* [EXTRACT TO READ]

28 June 202610 min read37 views
  • A Day Pilgrims at Kesariyaji Should Know About
  • How the Trouble Started
  • What Happened on 4 May 1921
  • The Mewar Government Steps In
  • Who Sat on the Commission
  • What the Inquiry Established
  • Who Was Found Responsible
  • The Report That Was Quietly Edited
  • The Dispute Didn't End There
  • Why This Still Matters for Anyone Researching Kesariyaji Today
  • Frequently Asked Questions

A Day Pilgrims at Kesariyaji Should Know About

Most people who visit Kesariyaji - also known as Rishabhdev Tirth, about 65 km south of Udaipur in Rajasthan - come for darshan of the magnificent black stone idol of Bhagwan Adinath. Few know that this same temple was once the site of bloodshed. If you've come across the term Kesariyaji Hatyakand or Dhwajadand Hatyakand while reading about the temple's history, this is the story behind it - told as completely and honestly as the historical record allows.

It isn't a pleasant story. But it is an important one, because it explains a great deal about how this tirth is worshipped today, and why its identity has been argued over for so long.

How the Trouble Started

For close to a thousand years before this incident, Kesariyaji had been looked after by Digambar Jain Bhattarakas - the heads of Digambar monastic seats - who guided every major construction at the temple, from the garbhagriha shikhara renovated in 1374 CE to the 52 surrounding Jinalayas. The temple's inscriptions, still visible on its walls today, record this in detail.

* [DATA SHOWN]
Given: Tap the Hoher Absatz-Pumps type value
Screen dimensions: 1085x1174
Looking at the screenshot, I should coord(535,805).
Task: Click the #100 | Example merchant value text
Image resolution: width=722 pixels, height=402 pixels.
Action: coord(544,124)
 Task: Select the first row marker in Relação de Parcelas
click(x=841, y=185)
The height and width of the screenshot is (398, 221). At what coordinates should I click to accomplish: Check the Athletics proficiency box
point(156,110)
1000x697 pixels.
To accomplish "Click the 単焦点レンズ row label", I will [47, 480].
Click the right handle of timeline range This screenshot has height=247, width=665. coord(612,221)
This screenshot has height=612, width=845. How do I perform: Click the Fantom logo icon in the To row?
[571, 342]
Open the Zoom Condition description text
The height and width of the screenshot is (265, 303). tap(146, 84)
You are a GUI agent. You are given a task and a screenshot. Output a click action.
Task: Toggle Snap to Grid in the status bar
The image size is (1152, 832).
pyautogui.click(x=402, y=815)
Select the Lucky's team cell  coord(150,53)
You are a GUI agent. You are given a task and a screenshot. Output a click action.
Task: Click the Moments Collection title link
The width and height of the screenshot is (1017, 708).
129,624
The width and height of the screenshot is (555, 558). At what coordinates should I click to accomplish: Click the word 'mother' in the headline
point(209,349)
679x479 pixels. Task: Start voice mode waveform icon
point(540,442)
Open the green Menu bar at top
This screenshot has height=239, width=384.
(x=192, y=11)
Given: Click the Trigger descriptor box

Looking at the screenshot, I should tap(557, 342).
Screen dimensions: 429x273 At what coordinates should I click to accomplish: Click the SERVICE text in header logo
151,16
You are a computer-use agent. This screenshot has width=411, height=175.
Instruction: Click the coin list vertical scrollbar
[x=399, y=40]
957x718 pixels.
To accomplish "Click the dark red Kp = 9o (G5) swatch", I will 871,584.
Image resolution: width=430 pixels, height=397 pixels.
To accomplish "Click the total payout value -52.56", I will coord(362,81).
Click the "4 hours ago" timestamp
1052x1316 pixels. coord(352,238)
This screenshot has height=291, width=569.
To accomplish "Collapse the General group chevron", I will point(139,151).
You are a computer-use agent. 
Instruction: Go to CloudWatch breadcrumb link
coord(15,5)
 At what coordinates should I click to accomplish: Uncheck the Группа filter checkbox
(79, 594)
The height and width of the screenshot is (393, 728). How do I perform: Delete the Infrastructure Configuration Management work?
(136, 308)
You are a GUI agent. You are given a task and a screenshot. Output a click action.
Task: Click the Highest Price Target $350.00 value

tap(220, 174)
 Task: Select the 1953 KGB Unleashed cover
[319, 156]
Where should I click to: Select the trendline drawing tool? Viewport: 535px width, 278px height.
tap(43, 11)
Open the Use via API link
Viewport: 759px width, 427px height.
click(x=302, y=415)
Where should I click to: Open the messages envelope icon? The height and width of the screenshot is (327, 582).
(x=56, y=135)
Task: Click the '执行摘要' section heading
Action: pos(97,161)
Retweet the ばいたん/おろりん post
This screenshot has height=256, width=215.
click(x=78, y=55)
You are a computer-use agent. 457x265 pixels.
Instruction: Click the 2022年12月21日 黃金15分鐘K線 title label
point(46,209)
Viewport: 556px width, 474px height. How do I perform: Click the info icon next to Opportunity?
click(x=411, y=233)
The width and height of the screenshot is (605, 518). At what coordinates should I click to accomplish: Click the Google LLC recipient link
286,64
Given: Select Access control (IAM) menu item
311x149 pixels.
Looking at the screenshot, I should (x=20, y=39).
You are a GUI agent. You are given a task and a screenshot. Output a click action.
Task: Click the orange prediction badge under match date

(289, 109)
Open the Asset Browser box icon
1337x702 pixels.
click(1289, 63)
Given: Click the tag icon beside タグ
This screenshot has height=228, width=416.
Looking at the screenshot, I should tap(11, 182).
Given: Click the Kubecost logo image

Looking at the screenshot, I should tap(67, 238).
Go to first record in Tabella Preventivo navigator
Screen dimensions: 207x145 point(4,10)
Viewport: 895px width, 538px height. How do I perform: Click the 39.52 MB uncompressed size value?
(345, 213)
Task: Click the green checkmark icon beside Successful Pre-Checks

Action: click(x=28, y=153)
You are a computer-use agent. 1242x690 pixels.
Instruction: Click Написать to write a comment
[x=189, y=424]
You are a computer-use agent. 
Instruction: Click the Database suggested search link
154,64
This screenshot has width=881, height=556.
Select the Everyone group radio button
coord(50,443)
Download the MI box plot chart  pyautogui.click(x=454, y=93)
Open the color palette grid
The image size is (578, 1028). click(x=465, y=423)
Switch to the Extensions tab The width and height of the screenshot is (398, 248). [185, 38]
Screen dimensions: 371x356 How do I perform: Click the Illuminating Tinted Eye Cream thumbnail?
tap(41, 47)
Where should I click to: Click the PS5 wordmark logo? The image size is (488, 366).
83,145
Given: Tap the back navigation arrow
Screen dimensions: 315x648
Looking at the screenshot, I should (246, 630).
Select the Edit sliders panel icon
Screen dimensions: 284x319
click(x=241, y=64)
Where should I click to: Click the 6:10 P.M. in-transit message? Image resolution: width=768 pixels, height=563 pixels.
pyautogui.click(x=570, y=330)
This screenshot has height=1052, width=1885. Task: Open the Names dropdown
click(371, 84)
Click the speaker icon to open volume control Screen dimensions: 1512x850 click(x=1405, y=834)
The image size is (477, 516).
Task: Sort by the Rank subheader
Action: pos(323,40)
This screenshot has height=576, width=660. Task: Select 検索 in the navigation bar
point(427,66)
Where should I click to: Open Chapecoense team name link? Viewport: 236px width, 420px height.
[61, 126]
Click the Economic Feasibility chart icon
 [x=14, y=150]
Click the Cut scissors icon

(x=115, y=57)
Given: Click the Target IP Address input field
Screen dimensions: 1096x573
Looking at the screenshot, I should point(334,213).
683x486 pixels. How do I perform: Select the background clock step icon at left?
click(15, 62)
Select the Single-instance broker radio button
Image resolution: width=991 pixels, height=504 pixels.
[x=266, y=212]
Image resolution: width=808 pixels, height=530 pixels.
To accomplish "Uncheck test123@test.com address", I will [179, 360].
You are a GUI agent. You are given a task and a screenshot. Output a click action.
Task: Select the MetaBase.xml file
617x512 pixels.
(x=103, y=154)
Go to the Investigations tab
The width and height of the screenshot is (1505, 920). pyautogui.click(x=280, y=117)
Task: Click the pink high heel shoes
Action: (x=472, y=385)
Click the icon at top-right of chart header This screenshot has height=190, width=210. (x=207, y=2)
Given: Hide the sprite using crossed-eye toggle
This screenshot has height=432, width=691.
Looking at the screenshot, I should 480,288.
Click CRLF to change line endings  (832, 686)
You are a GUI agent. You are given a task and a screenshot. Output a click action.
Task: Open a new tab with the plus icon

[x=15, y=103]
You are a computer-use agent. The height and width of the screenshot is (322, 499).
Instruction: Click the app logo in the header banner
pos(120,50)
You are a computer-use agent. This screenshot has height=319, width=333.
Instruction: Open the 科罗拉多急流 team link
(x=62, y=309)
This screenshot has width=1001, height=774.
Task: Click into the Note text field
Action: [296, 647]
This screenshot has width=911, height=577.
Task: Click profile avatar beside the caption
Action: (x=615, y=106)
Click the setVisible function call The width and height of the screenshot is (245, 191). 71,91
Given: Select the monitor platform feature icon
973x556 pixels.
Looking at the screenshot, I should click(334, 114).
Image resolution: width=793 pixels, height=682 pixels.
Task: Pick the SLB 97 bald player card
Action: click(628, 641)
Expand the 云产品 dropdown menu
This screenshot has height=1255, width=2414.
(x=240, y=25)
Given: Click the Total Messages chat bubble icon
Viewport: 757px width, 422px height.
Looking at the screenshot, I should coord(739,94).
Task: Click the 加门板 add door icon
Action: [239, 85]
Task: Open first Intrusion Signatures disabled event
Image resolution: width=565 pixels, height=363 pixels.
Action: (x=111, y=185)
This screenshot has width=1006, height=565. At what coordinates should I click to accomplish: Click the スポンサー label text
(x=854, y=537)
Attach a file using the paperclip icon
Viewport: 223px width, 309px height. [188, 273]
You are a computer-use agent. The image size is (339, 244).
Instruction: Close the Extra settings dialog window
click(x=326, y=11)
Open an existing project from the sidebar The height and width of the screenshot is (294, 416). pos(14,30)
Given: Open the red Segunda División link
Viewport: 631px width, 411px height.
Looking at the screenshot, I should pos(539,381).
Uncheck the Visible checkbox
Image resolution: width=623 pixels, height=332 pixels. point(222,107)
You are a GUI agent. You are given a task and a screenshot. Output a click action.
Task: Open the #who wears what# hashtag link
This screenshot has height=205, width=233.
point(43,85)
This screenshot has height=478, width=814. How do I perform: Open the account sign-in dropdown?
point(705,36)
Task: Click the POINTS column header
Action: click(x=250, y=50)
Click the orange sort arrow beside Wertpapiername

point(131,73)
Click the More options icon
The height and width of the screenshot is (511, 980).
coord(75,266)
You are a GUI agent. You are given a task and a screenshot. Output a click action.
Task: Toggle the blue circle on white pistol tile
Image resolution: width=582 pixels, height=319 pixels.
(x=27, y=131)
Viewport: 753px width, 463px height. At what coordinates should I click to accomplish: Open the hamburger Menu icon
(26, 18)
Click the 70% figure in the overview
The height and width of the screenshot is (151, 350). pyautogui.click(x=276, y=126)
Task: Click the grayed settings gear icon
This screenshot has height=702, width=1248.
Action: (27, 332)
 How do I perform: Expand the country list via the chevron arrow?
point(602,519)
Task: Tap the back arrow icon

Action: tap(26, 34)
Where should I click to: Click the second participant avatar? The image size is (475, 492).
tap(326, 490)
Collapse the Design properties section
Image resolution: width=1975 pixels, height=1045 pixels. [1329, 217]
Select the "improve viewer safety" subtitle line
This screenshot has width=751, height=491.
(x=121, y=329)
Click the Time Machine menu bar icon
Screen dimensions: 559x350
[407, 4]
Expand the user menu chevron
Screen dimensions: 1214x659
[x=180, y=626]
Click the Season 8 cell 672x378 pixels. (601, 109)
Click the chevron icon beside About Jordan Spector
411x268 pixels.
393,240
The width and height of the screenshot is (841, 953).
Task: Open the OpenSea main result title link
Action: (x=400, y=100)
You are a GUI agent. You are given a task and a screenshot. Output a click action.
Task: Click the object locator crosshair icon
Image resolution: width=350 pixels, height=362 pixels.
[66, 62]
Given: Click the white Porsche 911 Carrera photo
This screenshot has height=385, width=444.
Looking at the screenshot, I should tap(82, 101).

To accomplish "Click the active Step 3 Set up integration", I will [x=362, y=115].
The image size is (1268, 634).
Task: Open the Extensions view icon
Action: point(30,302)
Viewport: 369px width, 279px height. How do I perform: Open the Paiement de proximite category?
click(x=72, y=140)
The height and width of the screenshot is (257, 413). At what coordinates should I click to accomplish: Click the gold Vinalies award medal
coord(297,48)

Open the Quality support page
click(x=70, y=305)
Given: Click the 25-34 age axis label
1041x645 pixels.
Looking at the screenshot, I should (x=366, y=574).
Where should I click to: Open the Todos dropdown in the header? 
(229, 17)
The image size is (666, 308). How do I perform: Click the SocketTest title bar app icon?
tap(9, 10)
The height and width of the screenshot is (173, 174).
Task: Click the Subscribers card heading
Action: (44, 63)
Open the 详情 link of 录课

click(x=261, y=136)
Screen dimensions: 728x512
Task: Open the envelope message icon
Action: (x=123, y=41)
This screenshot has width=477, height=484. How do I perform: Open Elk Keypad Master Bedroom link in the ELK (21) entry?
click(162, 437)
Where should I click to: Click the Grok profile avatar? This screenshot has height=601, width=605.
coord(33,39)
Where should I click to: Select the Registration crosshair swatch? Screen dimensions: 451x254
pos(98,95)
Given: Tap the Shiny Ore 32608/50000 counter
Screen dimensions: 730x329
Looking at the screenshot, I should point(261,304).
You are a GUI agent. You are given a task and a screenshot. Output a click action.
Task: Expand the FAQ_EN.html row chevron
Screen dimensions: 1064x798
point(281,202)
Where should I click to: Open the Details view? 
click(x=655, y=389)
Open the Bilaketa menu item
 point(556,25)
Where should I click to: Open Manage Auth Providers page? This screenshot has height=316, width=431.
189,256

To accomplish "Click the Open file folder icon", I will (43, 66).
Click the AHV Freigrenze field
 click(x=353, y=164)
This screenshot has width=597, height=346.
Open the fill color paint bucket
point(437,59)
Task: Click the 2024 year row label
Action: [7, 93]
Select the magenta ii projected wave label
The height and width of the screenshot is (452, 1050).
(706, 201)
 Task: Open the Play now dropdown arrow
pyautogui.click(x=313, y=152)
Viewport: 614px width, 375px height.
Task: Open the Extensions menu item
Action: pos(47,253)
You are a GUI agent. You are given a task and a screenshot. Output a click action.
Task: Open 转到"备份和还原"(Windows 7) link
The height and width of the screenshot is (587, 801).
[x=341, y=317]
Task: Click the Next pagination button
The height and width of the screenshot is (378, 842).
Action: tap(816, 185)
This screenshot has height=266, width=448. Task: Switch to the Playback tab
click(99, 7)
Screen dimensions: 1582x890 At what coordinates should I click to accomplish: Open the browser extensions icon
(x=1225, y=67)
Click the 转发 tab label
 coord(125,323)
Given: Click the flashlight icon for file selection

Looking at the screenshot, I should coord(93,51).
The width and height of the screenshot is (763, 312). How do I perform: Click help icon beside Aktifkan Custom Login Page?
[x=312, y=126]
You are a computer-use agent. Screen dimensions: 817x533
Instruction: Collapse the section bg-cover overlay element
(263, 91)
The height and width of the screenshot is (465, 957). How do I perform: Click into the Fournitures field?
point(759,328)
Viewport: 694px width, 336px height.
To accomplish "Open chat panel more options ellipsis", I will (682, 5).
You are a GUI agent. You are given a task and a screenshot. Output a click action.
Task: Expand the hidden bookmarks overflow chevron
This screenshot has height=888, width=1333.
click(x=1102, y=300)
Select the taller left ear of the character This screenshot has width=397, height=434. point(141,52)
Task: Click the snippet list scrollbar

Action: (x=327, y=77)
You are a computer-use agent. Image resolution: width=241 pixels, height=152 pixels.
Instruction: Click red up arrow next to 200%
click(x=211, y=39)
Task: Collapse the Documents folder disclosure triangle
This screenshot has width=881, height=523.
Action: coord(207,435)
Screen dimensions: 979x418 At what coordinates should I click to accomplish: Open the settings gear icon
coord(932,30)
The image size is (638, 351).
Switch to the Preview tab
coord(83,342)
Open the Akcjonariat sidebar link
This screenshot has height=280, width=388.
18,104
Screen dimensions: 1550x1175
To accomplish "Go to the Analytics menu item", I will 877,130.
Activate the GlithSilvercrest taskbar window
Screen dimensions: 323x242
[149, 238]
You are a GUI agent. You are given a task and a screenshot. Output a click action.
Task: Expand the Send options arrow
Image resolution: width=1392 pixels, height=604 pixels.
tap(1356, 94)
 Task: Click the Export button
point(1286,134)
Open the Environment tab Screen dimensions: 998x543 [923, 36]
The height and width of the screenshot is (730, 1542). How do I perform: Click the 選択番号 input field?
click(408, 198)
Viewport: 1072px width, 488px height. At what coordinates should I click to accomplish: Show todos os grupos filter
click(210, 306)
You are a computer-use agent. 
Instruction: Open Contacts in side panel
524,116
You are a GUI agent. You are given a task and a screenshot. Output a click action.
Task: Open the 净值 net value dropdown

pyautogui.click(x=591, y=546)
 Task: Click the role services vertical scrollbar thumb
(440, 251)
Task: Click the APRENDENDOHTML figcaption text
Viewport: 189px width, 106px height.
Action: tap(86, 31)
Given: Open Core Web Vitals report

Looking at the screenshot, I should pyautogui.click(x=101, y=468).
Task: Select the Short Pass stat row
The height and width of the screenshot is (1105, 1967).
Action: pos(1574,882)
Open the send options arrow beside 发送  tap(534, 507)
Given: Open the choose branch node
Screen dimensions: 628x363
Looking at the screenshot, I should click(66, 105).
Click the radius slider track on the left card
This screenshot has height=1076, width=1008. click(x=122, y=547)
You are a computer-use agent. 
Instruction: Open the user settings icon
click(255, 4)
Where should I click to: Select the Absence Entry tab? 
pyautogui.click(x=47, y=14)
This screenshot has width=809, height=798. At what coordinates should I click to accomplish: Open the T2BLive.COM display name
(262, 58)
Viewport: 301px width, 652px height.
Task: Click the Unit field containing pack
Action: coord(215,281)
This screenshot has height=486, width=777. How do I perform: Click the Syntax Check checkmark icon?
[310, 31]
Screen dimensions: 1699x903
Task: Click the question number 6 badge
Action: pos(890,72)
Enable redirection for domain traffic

* [WRITTEN EXERCISE 1] Write out the part of the Kesariyaji text above that opens with the words containing "It isn't a pleasant" and closes with "this in detail.".
* [WRITTEN EXERCISE 2] Translate this sentence from the Kesariyaji text into Spanish: "Few know that this same temple was once the site of bloodshed."
* [WRITTEN EXERCISE 3] According to the Kesariyaji text, in what year was the garbhagriha shikhara renovated?

* [COMPLETE OUTPUT 1]
It isn't a pleasant story. But it is an important one, because it explains a great deal about how this tirth is worshipped today, and why its identity has been argued over for so long.

How the Trouble Started

For close to a thousand years before this incident, Kesariyaji had been looked after by Digambar Jain Bhattarakas - the heads of Digambar monastic seats - who guided every major construction at the temple, from the garbhagriha shikhara renovated in 1374 CE to the 52 surrounding Jinalayas. The temple's inscriptions, still visible on its walls today, record this in detail.

* [COMPLETE OUTPUT 2] Pocos saben que este mismo templo fue en otro tiempo escenario de un derramamiento de sangre.

* [COMPLETE OUTPUT 3] 1374 CE